QUITE soon, political parties will, hopefully, start thinking of their manifestos and the key messages they want to send to their voters ie what the parties stand for, and what they would like to achieve if they are elected and brought to power. Education, as per history and tradition, will get some space in their manifestos.
Article 25-A, the right to education for all five- to 16-year-olds in the country, was added to the basic rights section of the Constitution in 2010 as part of the 18th Amendment, but eight years later we have still not done the basic work needed for implementing 25-A. Maybe, political parties should think about committing to the implementation of 25-A in letter and spirit if they win and come to power.

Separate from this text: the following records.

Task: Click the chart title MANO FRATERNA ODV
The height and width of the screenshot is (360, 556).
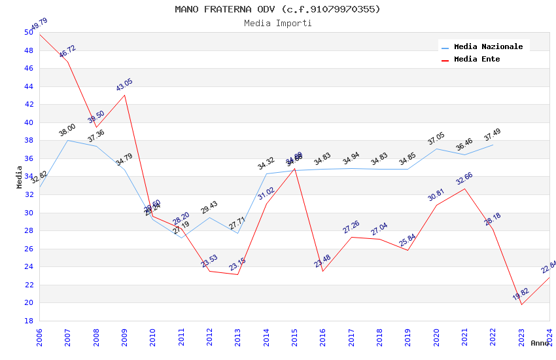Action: (x=277, y=9)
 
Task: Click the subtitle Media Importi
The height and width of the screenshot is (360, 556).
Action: (x=277, y=24)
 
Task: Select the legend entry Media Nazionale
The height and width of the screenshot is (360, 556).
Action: (x=488, y=46)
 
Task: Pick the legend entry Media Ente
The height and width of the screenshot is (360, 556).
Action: (x=477, y=59)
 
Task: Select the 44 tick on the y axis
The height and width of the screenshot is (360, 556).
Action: (x=29, y=86)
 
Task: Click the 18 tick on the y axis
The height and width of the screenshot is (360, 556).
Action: (x=29, y=321)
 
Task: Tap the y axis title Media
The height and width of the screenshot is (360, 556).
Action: (x=19, y=177)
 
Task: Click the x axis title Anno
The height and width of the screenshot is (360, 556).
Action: (x=540, y=343)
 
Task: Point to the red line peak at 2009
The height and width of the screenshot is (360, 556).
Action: (x=125, y=95)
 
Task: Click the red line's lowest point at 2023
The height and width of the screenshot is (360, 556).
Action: (x=521, y=304)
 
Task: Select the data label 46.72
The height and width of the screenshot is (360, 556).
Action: (x=67, y=52)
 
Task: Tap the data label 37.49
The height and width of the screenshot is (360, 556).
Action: (x=492, y=135)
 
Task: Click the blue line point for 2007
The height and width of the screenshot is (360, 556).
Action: (x=68, y=140)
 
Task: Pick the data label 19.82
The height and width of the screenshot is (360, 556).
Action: (x=521, y=294)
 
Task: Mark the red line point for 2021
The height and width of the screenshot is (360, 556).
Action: (x=465, y=189)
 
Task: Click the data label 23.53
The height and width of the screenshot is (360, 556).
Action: (x=209, y=261)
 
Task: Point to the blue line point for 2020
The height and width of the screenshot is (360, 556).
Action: (x=436, y=149)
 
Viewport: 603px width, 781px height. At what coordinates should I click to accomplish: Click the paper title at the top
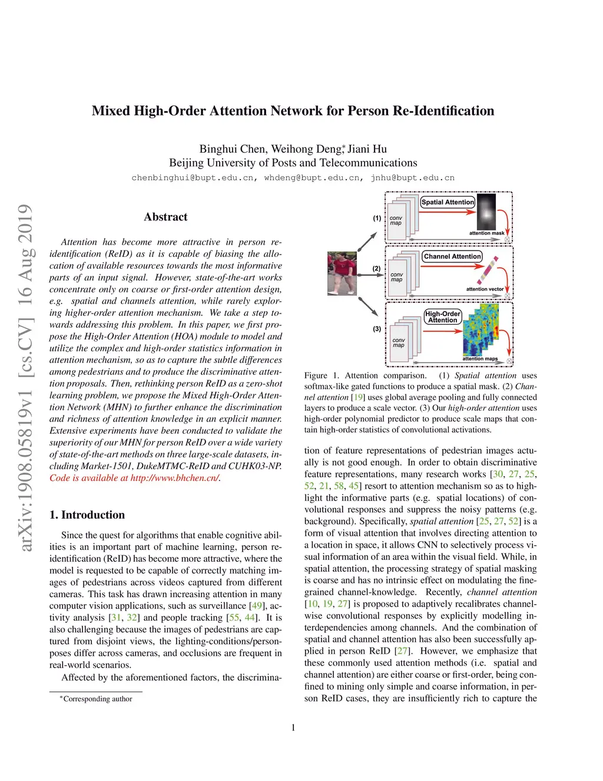293,111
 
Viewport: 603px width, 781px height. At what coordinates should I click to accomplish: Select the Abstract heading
165,217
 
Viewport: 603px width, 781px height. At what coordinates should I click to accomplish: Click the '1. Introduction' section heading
87,515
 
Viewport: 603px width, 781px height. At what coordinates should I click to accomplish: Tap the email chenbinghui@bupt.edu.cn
193,177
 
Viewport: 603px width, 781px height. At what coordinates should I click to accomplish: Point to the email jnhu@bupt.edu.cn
412,177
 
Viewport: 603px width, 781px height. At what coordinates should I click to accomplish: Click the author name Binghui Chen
228,149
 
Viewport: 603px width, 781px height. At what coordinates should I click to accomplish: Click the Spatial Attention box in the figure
448,202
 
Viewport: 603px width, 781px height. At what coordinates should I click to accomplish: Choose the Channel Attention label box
452,256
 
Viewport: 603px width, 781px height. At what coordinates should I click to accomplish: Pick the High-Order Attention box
443,317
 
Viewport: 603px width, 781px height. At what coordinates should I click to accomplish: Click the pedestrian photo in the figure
342,273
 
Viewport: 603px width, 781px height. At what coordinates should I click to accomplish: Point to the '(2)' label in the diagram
376,268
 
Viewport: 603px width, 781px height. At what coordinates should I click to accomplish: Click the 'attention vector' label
485,289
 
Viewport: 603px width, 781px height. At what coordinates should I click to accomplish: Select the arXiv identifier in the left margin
25,377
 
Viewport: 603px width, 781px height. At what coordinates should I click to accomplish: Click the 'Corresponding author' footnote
97,698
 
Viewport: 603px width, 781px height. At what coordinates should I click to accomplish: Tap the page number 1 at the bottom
293,727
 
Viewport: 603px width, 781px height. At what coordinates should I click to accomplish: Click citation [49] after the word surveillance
257,605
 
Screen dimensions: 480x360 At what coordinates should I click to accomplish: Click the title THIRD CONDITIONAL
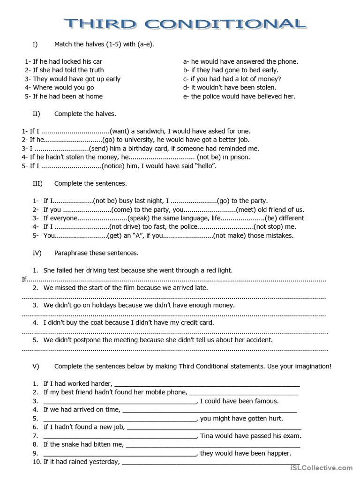click(x=185, y=23)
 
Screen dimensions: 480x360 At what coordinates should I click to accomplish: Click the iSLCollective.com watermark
click(x=321, y=467)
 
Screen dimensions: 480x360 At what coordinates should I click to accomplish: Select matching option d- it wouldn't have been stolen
click(x=230, y=87)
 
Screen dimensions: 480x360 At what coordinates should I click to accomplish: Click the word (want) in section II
click(x=120, y=131)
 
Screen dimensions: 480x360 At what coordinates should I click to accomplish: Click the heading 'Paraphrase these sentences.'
click(x=96, y=253)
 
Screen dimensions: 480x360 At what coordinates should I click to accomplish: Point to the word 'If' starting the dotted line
click(x=25, y=279)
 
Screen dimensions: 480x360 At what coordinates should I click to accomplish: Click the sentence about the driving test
click(x=138, y=270)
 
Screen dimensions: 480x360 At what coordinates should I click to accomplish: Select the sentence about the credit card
click(x=128, y=322)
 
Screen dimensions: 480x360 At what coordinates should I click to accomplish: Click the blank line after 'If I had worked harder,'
click(x=206, y=384)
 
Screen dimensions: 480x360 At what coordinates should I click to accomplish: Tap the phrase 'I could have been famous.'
click(x=239, y=401)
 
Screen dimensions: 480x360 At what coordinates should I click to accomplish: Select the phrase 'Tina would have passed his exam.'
click(x=250, y=435)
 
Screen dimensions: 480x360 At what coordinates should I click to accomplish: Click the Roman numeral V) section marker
click(x=36, y=366)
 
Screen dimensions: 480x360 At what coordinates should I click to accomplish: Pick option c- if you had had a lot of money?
click(x=232, y=79)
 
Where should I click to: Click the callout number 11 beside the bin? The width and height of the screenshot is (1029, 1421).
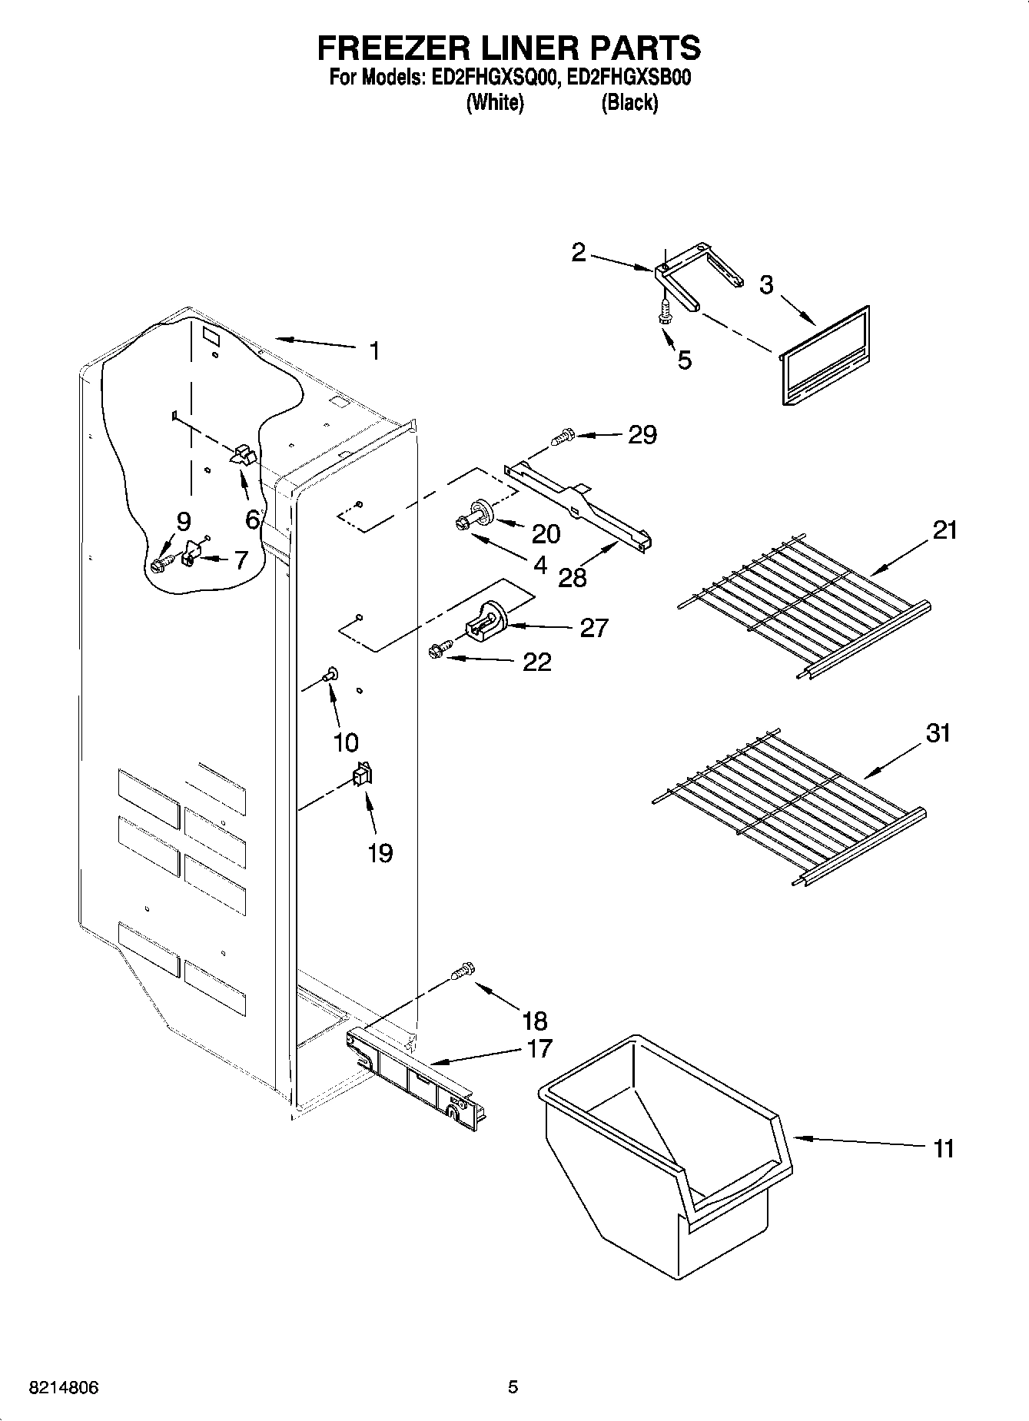[943, 1148]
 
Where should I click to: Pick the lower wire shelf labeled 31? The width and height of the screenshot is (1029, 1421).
[788, 807]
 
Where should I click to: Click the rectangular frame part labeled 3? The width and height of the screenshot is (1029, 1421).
[824, 354]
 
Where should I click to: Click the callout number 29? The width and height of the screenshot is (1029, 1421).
[642, 435]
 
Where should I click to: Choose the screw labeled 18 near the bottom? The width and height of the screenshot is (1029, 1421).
[463, 971]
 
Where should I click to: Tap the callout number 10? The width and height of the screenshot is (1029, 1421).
[346, 742]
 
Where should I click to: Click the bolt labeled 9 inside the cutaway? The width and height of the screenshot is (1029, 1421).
[160, 565]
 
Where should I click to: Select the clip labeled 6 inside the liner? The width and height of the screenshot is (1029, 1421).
[242, 454]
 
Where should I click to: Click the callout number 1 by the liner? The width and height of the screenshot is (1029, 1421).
[374, 351]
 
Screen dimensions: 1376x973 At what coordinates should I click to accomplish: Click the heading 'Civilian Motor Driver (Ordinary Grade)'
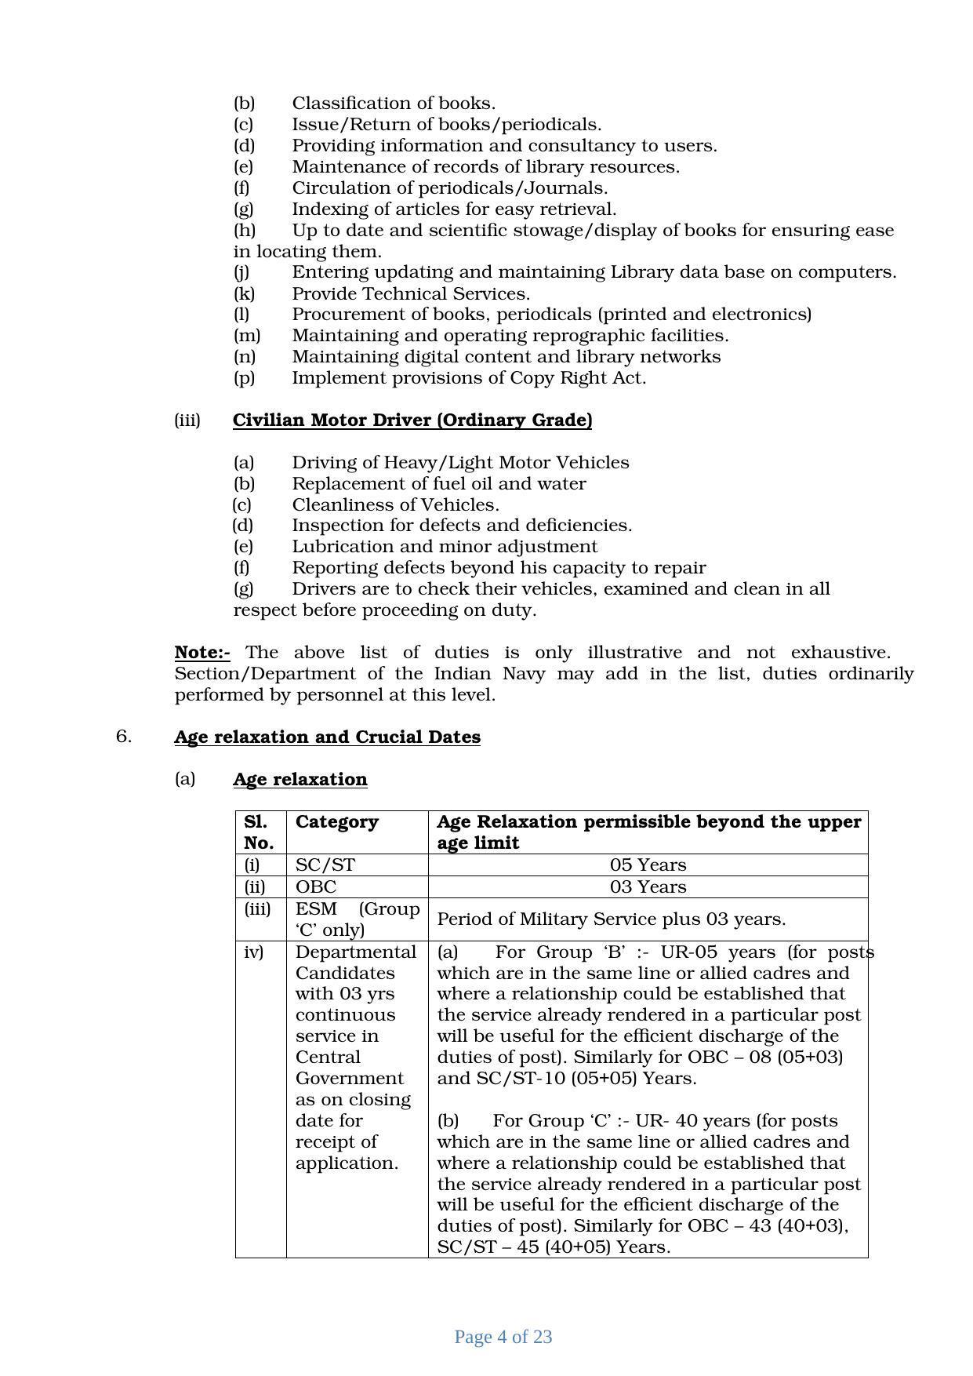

Traditionally, whenever education has been mentioned in manifestos, it has usually been done so with reference to a) increasing education financing to a certain percentage of GDP, b) curriculum reform, c) role of national language and medium of instruction, d) multiple examination systems and the need (or not) to introduce uniformity, and so on.
A key priority needs to be planning for the implementation of Article 25-A.
All of these are indeed important issues and should be focused on. But what is missing from the discussion is an overall frame in which these issues, and others, need to be embedded. Without a framework, conceptual as well as practical, it is almost impossible to see how we can set targets for ourselves, measure performance and see if promises have been kept or not.
As we are coming closer to the elections, parties have started ‘celebrating’ what they have accomplished in various areas, including education. The three main parties, in power, in the bigger provinces, are telling us that they have raised education budgets a lot, have increased teacher salaries and grades, have improved teacher recruitment and deployment policies, have provided a lot of infrastructure facilities, and have improved examinations and even the curricula.
In addition, scholarships have been given, laptops and tablets distributed, nutrition and transport programmes piloted. Think of a possible reform, and these provinces have tried and/or implemented them. And there are some results that can be seen as well — enrolments at the primary level have responded a little. The evidence vis-à-vis learning outcomes is not clear though.
But if one were to ask if any provincial government thought through how it is going to implement Article 25-A (and in what time frame), the answer would be a big fat ‘no’.
Compulsory education laws have been passed in some places and drafted in others. But that has been more or less the extent of the progress made. The rules of business and regulations needed for implementation of compulsory education laws have not been made and/or have certainly not been implemented.
None of the provinces have conducted a serious exercise to ascertain what it would take, in terms of financial and human resources and the time frame, to be able to implement Article 25-A. Given that 25-A is in the basic rights section of the Constitution and is the responsibility of the state (“The State shall provide free and compulsory education to all children of the age of five to 16 years…”), should it not be one of the foremost responsibilities of provincial governments to work on actionable plans for implementing 25-A? If education efforts, by parties, are serious, how do we reconcile these with the almost complete ignoring of 25-A?
Out of 37,000 primary schools in Punjab, more than half are still two-room schools. Punjab has only 15,000-odd middle and high schools in the province. There are still areas that do not have any high school for girls for miles. Khyber Pakhtunkhwa still has districts that do not have a single high school for girls. The situation in interior Sindh is no different. Learning outcomes, across Pakistan, leaving aside the small high-fee private school sector, are generally very poor.
As parties start thinking about manifestos for the next election, a key priority needs to be planning for the implementation of Article 25-A.
Simple messages of doubling education budgets or even quadrupling them will not do. Promises of universal education, without costing and implementation strategies/plans will just be ‘cheap talk’. Promises of a uniform schooling system for all, when 40 per cent of the enrolled children attend private schools and millions of children are still out of schools, mean nothing. Promises about language, when the state has no effective control over what is going on in the education sector, are mere aspirations.
Political parties need to do much more than what they have been doing so far. They need to do some solid work before they talk of education in their manifestos, if they are serious about the sector. But if the idea is to string along voters, as has been the case in the past, vague promises might still do.
Will any party be brave enough to promise that they will be able to implement Article 25-A fully in the next five years? Or even get there halfway? This would, indeed, be a real promise that could be monitored and followed up on. We would be able to see how many five- to 16-year-olds are in schools, and we would be able to monitor, through the many examinations we now conduct, how well or poorly the children are learning.
Manifestos of political parties, to date, have tended to talk in general terms, especially when it comes to education Post 18th Amendment, given the inclusion of 25-A in the basic rights section, and the devolution of education to the provincial level, general promises are of little or no help in gauging the commitment of a particular party towards education.
We have a very concrete goal that is now enshrined in the Constitution of the country. Will political parties, this time, care to state their commitment to education in clear and unambiguous terms?
The writer is a senior research fellow at the Institute of Development and Economic Alternatives and an associate professor of economics at Lums, Lahore.